*** Block opens ***

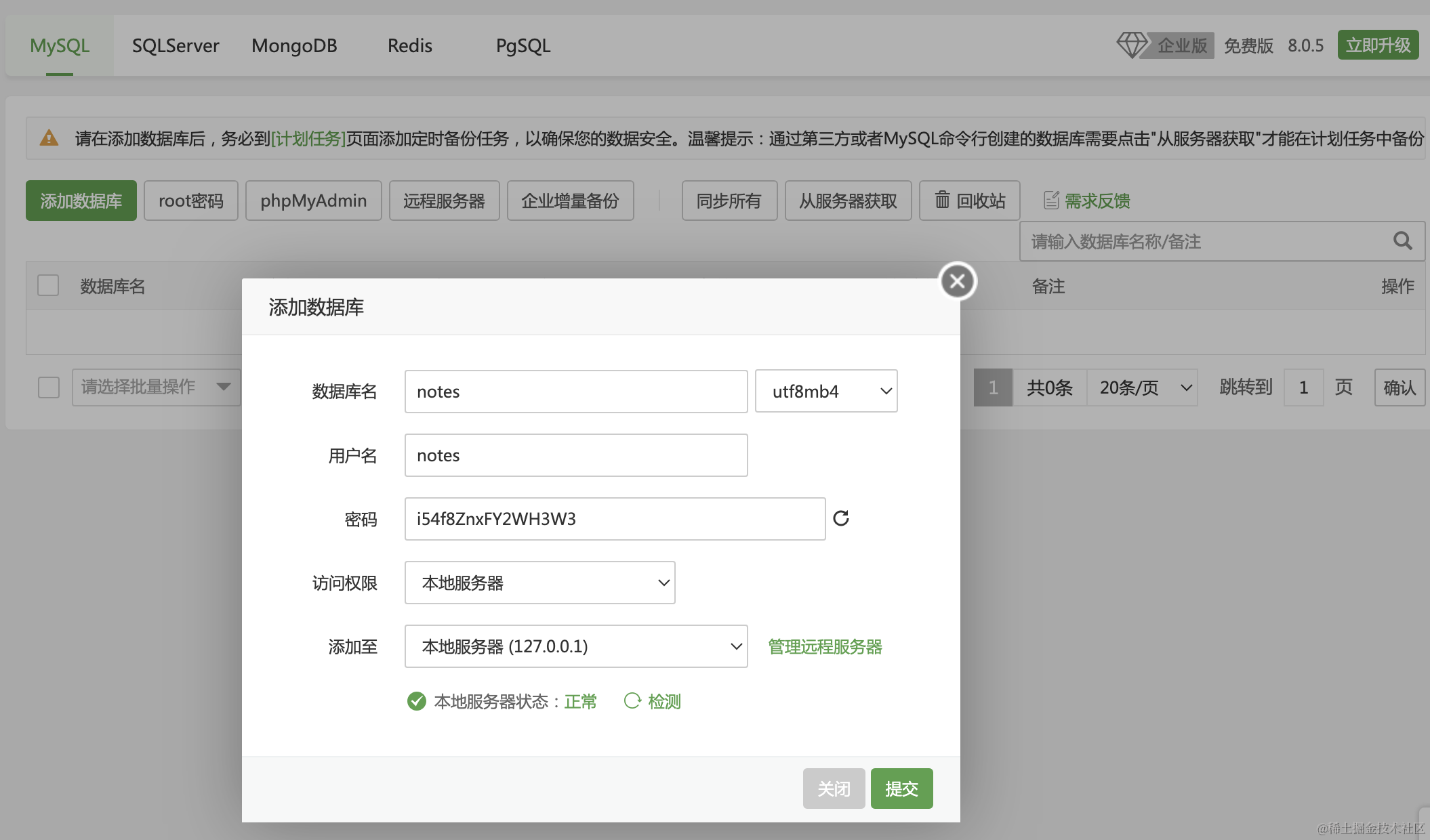Screen dimensions: 1430x840
Task: Open the 管理远程服务器 link
Action: [x=825, y=647]
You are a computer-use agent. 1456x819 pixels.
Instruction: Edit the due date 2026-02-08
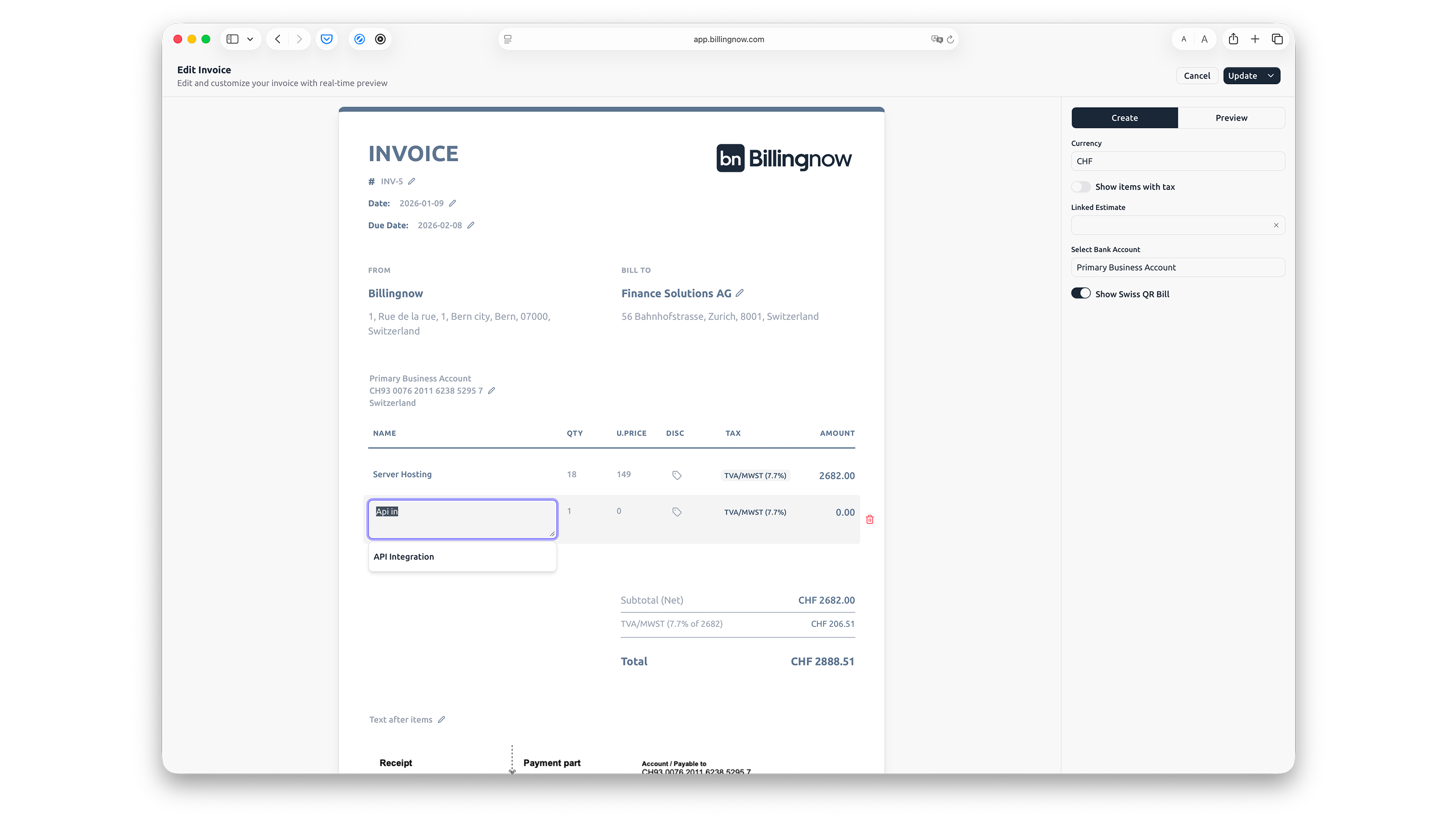point(471,225)
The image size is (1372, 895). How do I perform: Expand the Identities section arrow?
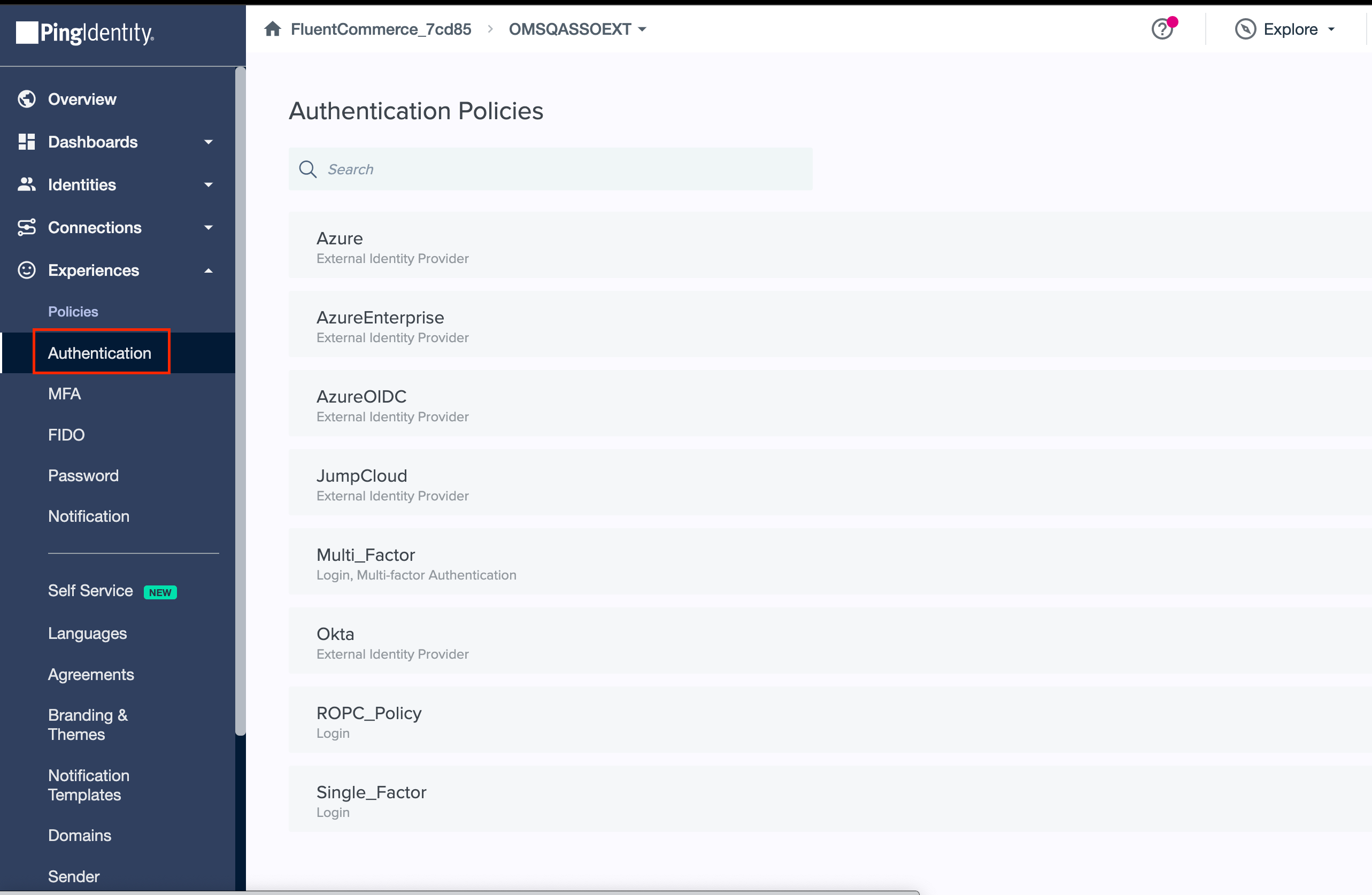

*** Block closes ***

§ **What you are asked to do**
From the line with "Instruction: Edit the due date 2026-02-08" to the last line above, restate each line word for word, but skip the pictures.

§ **Exercise solution**
Instruction: Edit the due date 2026-02-08
point(471,225)
The image size is (1372, 895). How do I perform: Expand the Identities section arrow?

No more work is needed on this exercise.